The night was dark but starry, the road showed black in the
snow that had fallen the previous day--the day of the battle. Reviewing
his impressions of the recent battle, picturing pleasantly to himself
the impression his news of a victory would create, or recalling the
send-off given him by the commander-in-chief and his fellow officers,
Prince Andrew was galloping along in a post chaise enjoying the feelings of
a man who has at length begun to attain a long-desired happiness. As
soon as he closed his eyes his ears seemed filled with the rattle of
the wheels and the sensation of victory. Then he began to imagine that
the Russians were running away and that he himself was killed, but
he quickly roused himself with a feeling of joy, as if learning afresh
that this was not so but that on the contrary the French had run away.
He again recalled all the details of the victory and his own calm
courage during the battle, and feeling reassured he dozed off.... The
dark starry night was followed by a bright cheerful morning. The snow
was thawing in the sunshine, the horses galloped quickly, and on both
sides of the road were forests of different kinds, fields, and
villages.
At one of the post stations he overtook a convoy of Russian
wounded. The Russian officer in charge of the transport lolled back in the
front cart, shouting and scolding a soldier with coarse abuse. In each of
the long German carts six or more pale, dirty, bandaged men were
being jolted over the stony road. Some of them were talking (he heard
Russian words), others were eating bread; the more severely wounded
looked silently, with the languid interest of sick children, at the
envoy hurrying past them.
Prince Andrew told his driver to stop, and
asked a soldier in what action they had been wounded. "Day before yesterday,
on the Danube," answered the soldier. Prince Andrew took out his purse and
gave the soldier three gold pieces.
"That's for them all," he said to
the officer who came up.
"Get well soon, lads!" he continued, turning to
the soldiers. "There's plenty to do still."
"What news, sir?" asked
the officer, evidently anxious to start a conversation.
"Good news!...
Go on!" he shouted to the driver, and they galloped on.
It was already
quite dark when Prince Andrew rattled over the paved streets of Brunn and
found himself surrounded by high buildings, the lights of shops, houses, and
street lamps, fine carriages, and all that atmosphere of a large and active
town which is always so attractive to a soldier after camp life. Despite his
rapid journey and sleepless night, Prince Andrew when he drove up to the
palace felt even more vigorous and alert than he had done the day before.
Only his eyes gleamed feverishly and his thoughts followed one another with
extraordinary clearness and rapidity. He again vividly recalled the details
of the battle, no longer dim, but definite and in the concise form in which
he imagined himself stating them to the Emperor Francis. He vividly imagined
the casual questions that might be put to him and the answers he would give.
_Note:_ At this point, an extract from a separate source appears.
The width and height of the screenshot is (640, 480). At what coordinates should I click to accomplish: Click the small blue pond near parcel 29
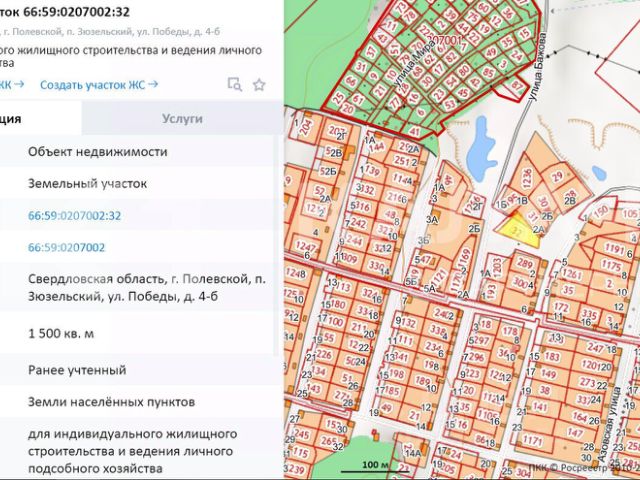[x=598, y=173]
He expected to be at once presented to the Emperor. At the chief
entrance to the palace, however, an official came running out to meet him,
and learning that he was a special messenger led him to another
entrance.
"To the right from the corridor, Euer Hochgeboren! There you
will find the adjutant on duty," said the official. "He will conduct you to
the Minister of War."
The adjutant on duty, meeting Prince Andrew,
asked him to wait, and went in to the Minister of War. Five minutes later he
returned and bowing with particular courtesy ushered Prince Andrew before him
along a corridor to the cabinet where the Minister of War was at work.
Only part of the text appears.